제 17 항에 있어서, 상기 단계 (a)의 산화환원능을 갖는 단백질은 자유 라디칼 제거능을 갖는 것을 특징으로 하는 방법.
제 17 항에 있어서, 상기 단계 (b)의 제1단일가닥 DNA는 상기 산화환원능을 갖는 단백질의 N-말단과 링커를 통해 간접적으로 결합된 것을 특징으로 하는 방법.
제 17 항에 있어서, 상기 단계 (c)의 제2단일가닥 DNA는 말단에 도입된 티올기(thiol group)를 통하여 직접적으로 상기 나노입자에 결합된 것을 특징으로 하는 방법.
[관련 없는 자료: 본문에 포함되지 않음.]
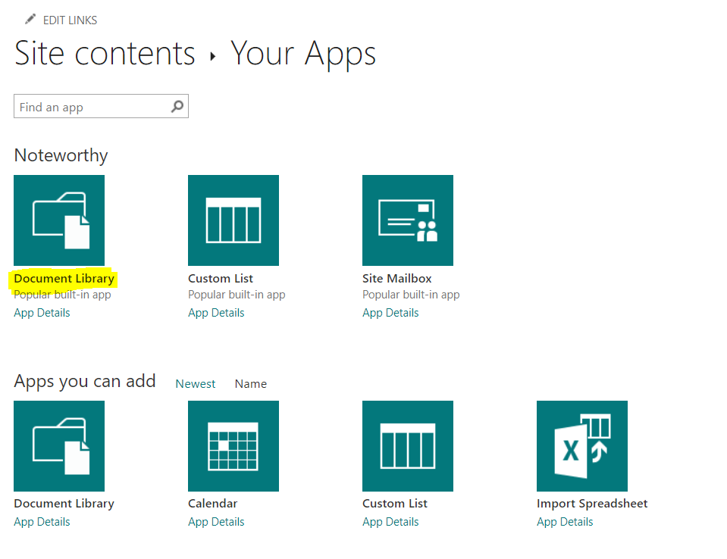727x559 pixels.
Task: Navigate back using Site contents heading link
Action: (104, 53)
제 17 항에 있어서, 상기 단계 (e)의 세포막 투과성 펩티드는 상기 나노입자의 표면에 도입된 링커를 통해 간접적으로 결합되는 것을 특징으로 하는 방법.
제 17 항에 있어서, 상기 단계 (e)의 분화 유도 인자는 상기 나노입자의 표면에 도입된 펩티드를 통해 간접적으로 결합되는 것을 특징으로 하는 방법.
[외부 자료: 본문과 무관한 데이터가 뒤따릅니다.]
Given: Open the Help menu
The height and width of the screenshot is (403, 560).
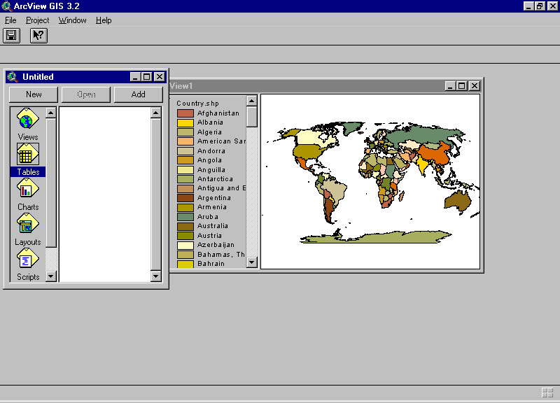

제 17 항에 있어서, 상기 단계 (e)의 분화 유도 인자는 전위 인가에 의해 나노입자로부터 방출(release)되는 것을 특징으로 하는 방법.
제 17 항에 있어서, 상기 단계 (e)의 분화 유도 인자는 siRNA, shRNA, miRNA, 리보자임(ribozyme), DNAzyme, PNA(peptide nucleic acids), 화합물, 안티센스 올리고뉴클레오타이드, 펩티드, 항체 및 앱타머로 구성된 군으로부터 선택되는 하나 이상의 인자인 것을 특징으로 하는 방법.
제 17 항에 있어서, 상기 단계 (e) 이후에 상기 단계 (c)의 이중가닥 DNA의 미스매치(mismatch) 염기쌍 사이에 메탈이온을 도입하는 단계 (f)를 추가적으로 포함하는 것을 특징으로 하는 방법.
제 17 항에 있어서, 상기 생물전자소자는 상기 산화환원능을 갖는 단백질의 C-말단에 도입된 세포 막의 수용체 단백질에 결합능을 갖는 리간드에 의해 세포 막에 통합(integration)되는 것을 특징으로 하는 방법.